The information sheet that you get when asking about the lodge's rental cabins makes it clear: no mobile phone service (unless you have a satphone), no wifi at the lodge or cabins, no broadcast television, and no satellite-based TV or Internet access. (Some homeowners have satellite dishes, of course.) You can borrow DVDs to watch. Messages for guests are posted on a notice board by the main door.

Otherwise, go fishing. Go for a walk. Paddle a kayak. Do something.

It is almost like "the land where the Internet ends," a piece about Green Bank, West Virginia, that ran in the New York Times last month.

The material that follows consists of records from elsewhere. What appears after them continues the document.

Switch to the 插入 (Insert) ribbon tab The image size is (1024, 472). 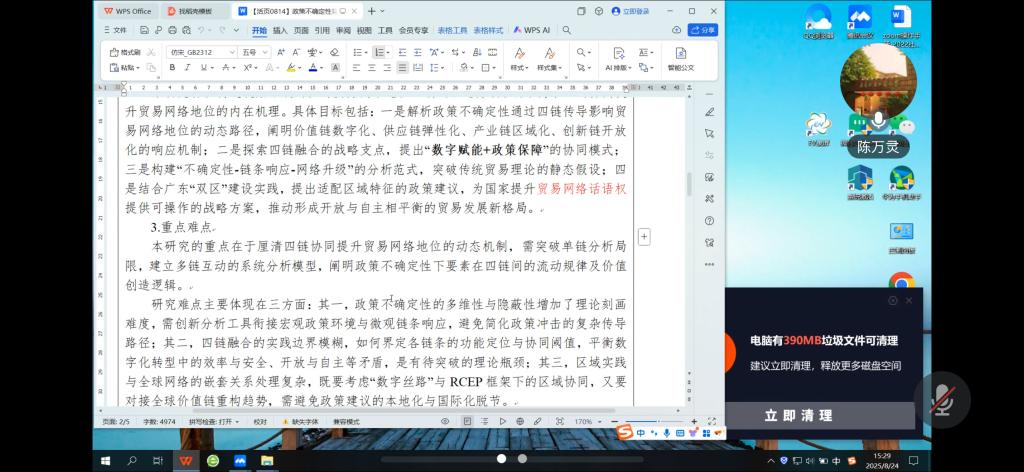[280, 30]
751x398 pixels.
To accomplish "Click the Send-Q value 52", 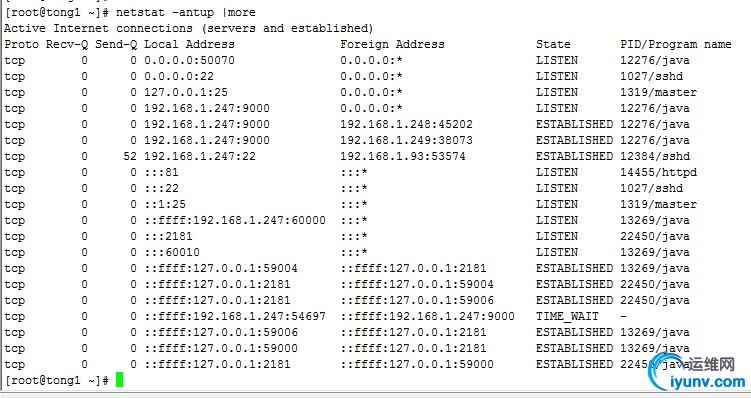I will (x=130, y=157).
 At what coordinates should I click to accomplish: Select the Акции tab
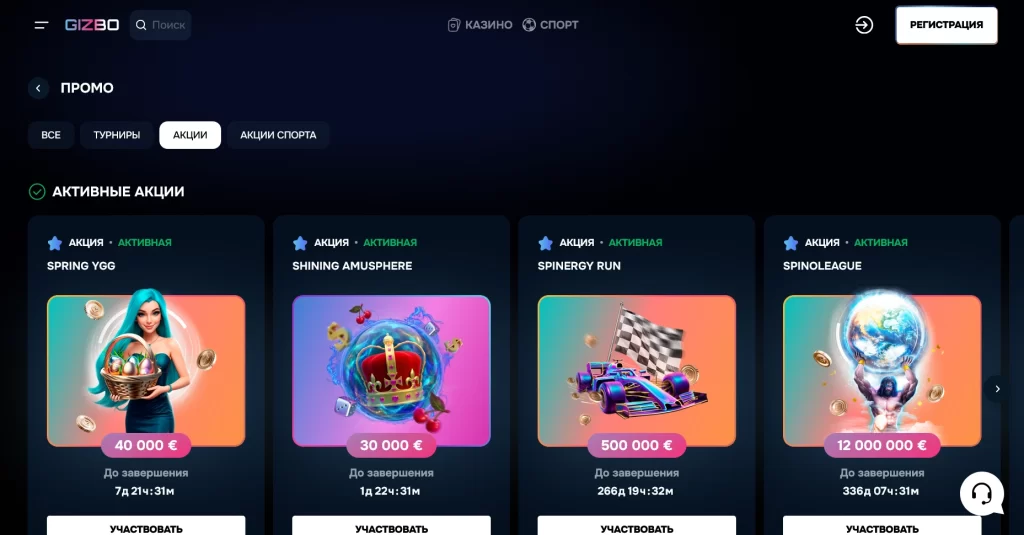[190, 135]
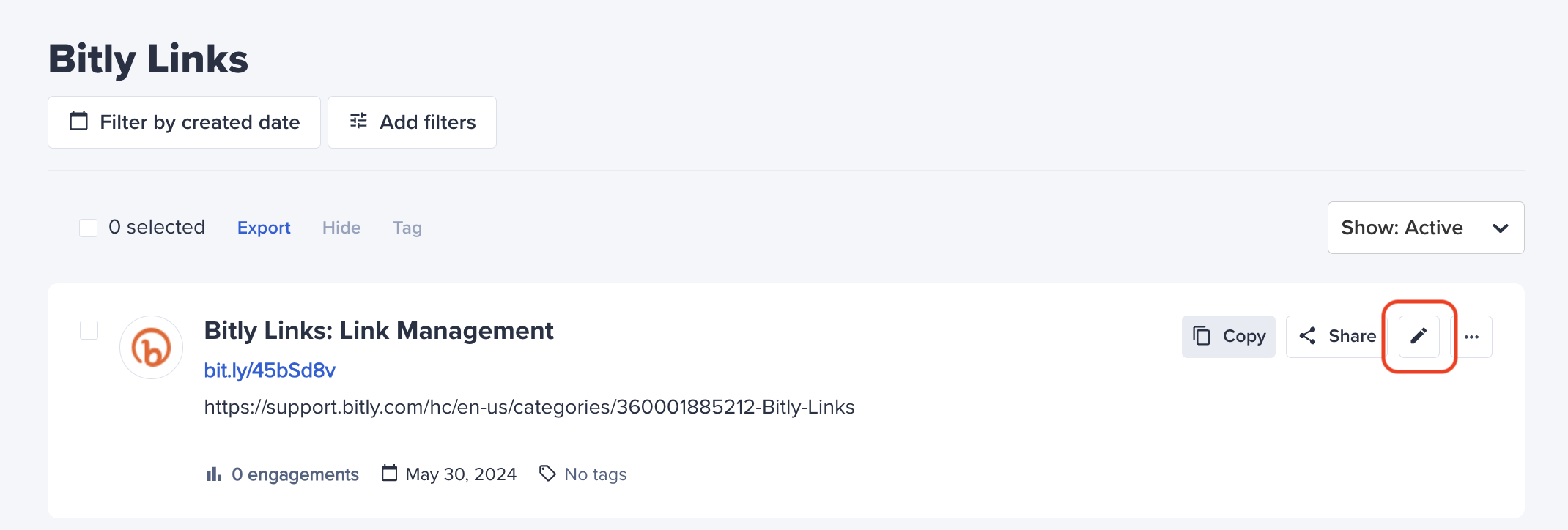Choose the Tag action in the toolbar
The height and width of the screenshot is (530, 1568).
tap(407, 227)
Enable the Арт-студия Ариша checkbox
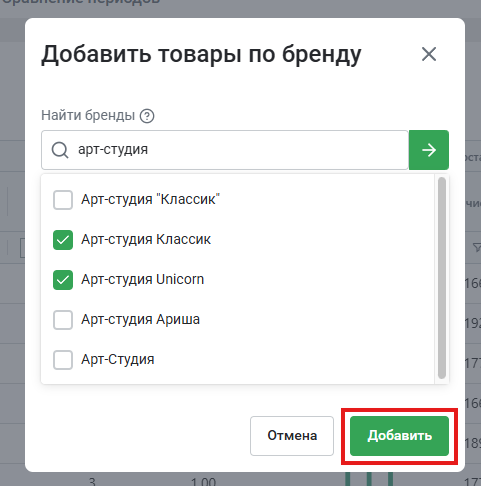Image resolution: width=481 pixels, height=486 pixels. pyautogui.click(x=63, y=320)
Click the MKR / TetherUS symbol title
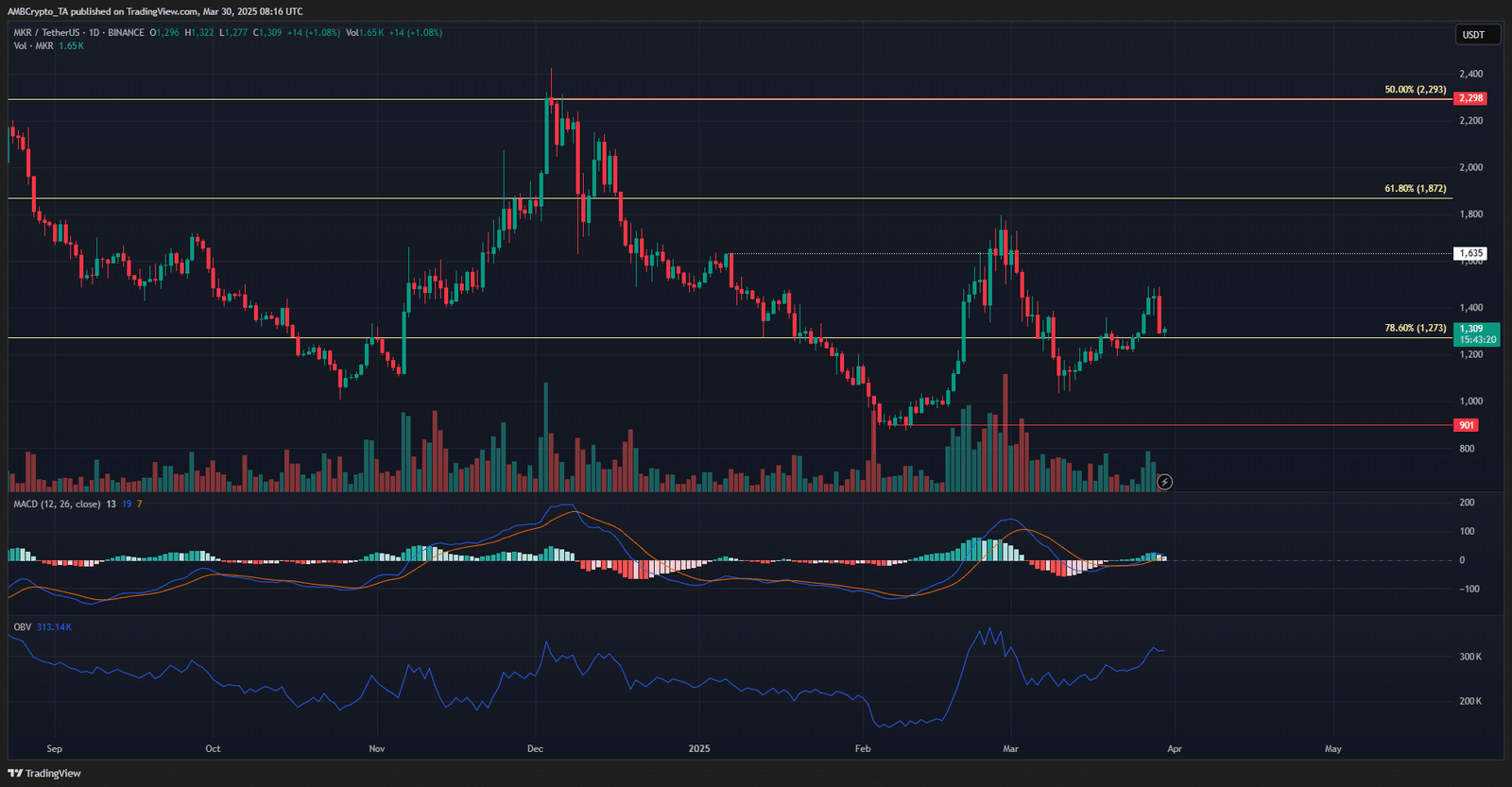Screen dimensions: 1512x787 coord(45,33)
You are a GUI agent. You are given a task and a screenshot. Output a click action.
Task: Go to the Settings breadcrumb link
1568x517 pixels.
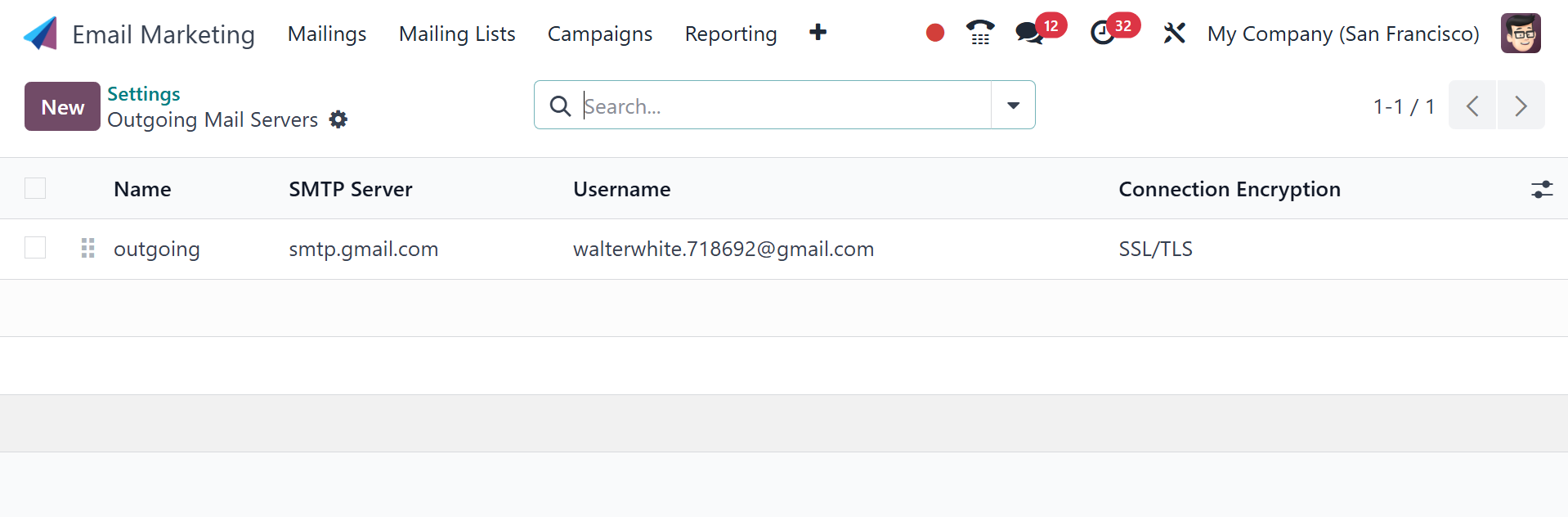(x=144, y=94)
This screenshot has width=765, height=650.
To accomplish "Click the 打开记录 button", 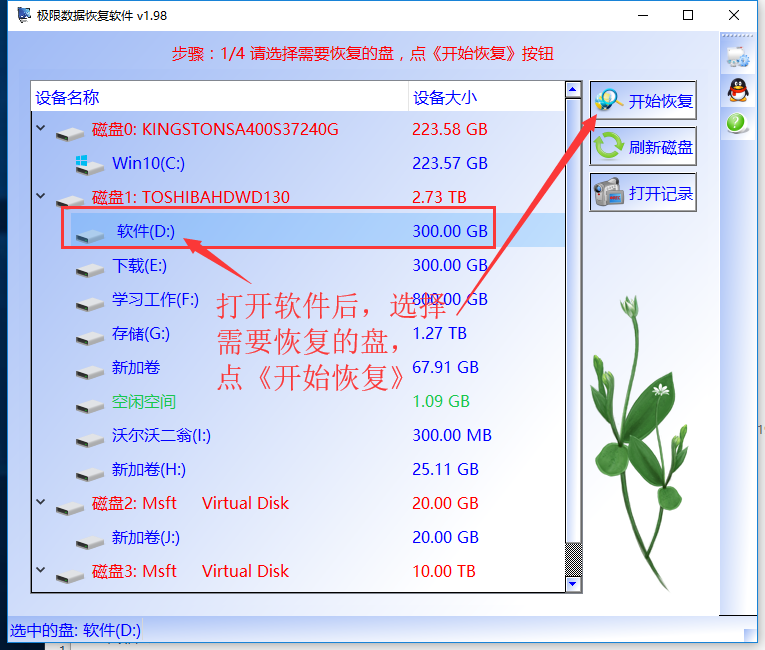I will pyautogui.click(x=643, y=192).
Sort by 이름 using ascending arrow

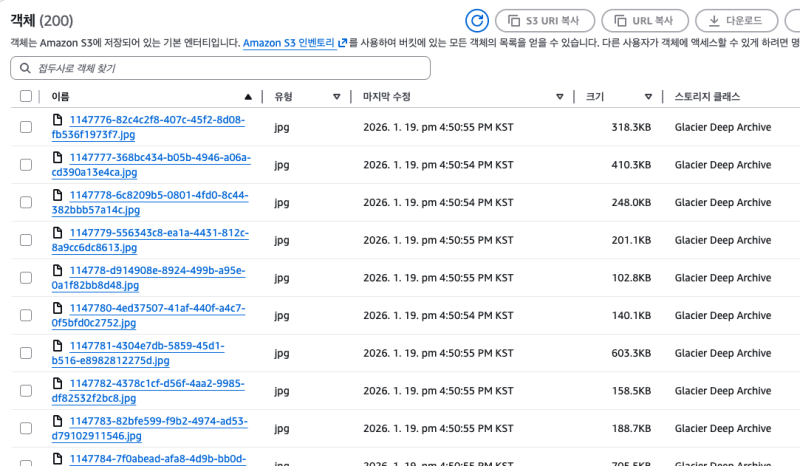pos(248,97)
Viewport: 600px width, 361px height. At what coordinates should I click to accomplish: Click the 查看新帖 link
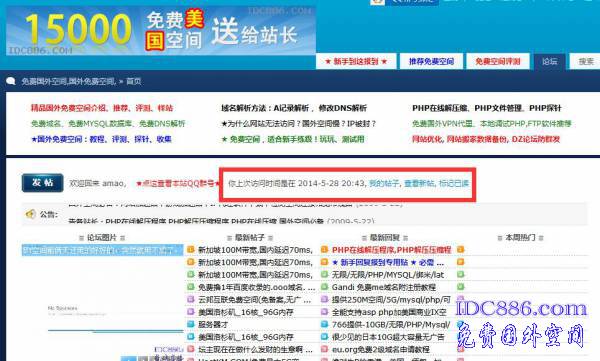pyautogui.click(x=419, y=183)
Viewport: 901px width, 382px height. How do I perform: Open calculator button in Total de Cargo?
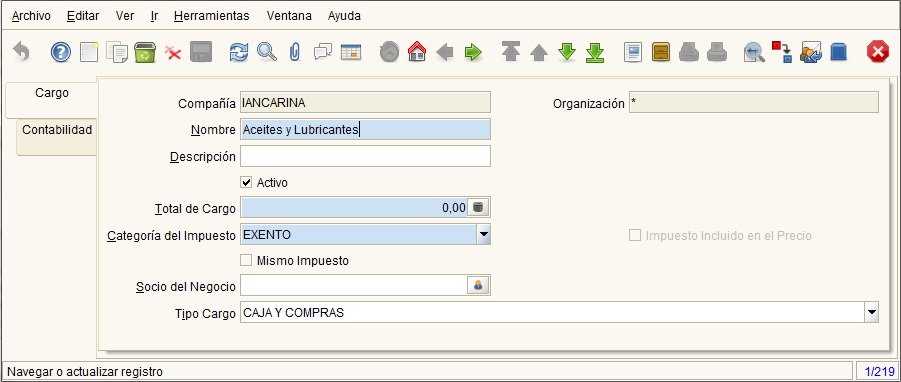pos(478,207)
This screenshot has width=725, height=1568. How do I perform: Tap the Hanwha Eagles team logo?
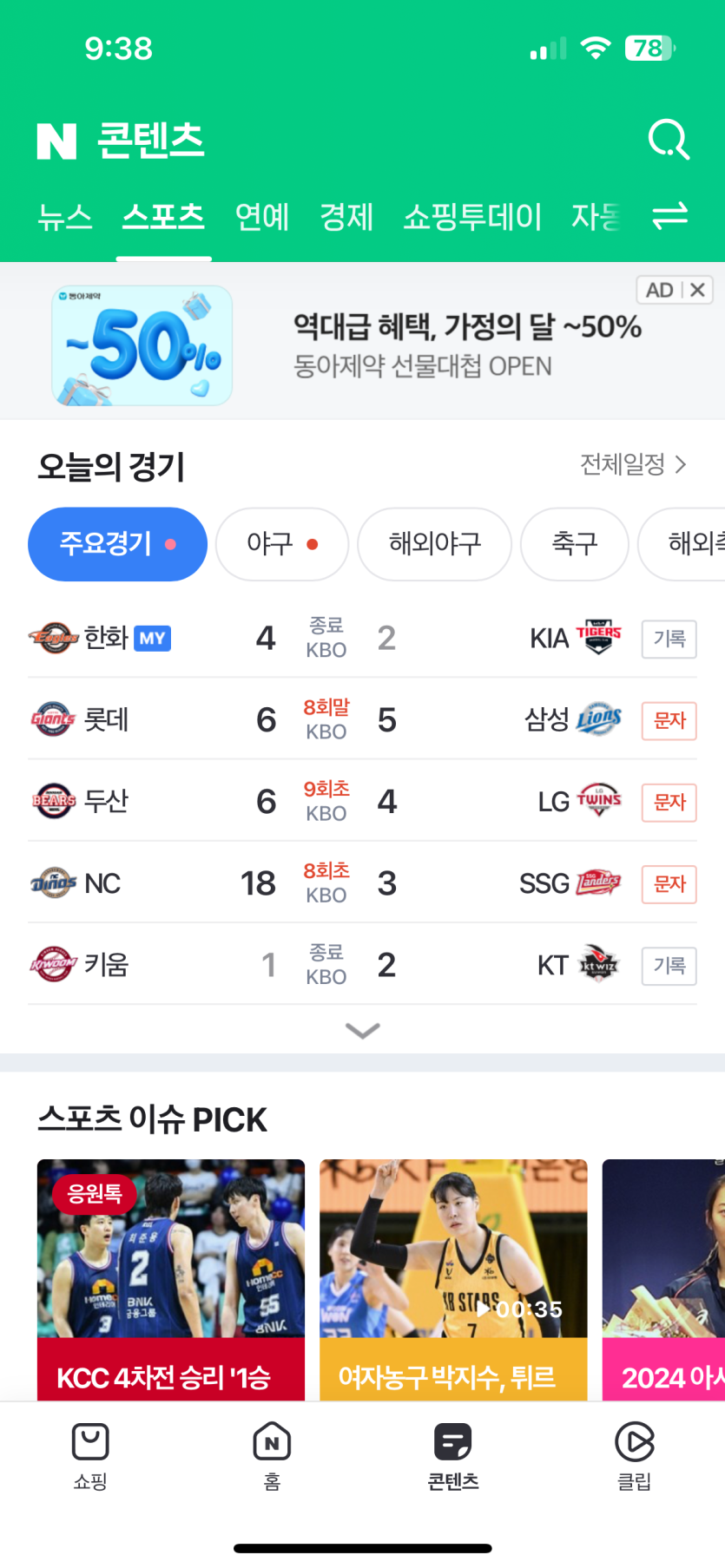coord(54,638)
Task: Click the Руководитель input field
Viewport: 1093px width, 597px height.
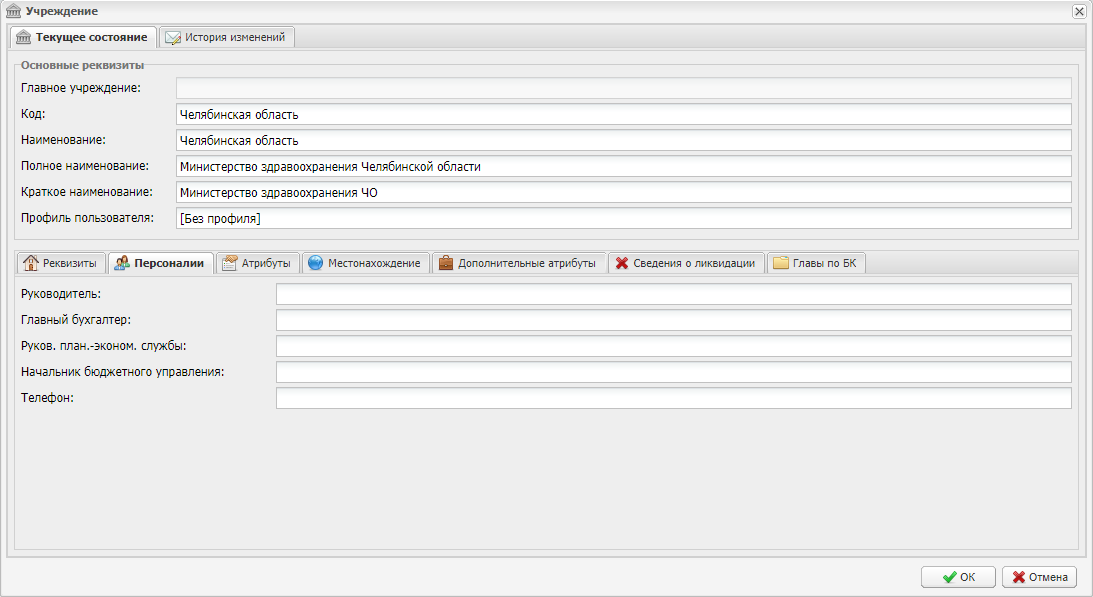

Green Bank is home to several giant radio telescopes, all set in a "National Radio Quiet Zone, 13,000 square miles of mountainous terrain with few cell towers or other transmitters." (That sounds a lot like much of the Wet Mountains, if you stay off the ridges.) Scientists studying weak signals from the cosmos want no interference. The area also attract "electrosensitives," people who think that cellular phone signals and other transmissions make them ill.

The writer, Pagan Kenndy, wonders,
Activists have already created “dark sky reserves” to protect wilderness from artificial light. In the future, might we also create “privacy reserves” where we can go to escape the ubiquitous internet?
As it happens, San Isabel is (mostly) in Custer County, where to the west, in the Wet Mountain Valley, there is already a "dark sky reserve" with a website, "star parties" and so on.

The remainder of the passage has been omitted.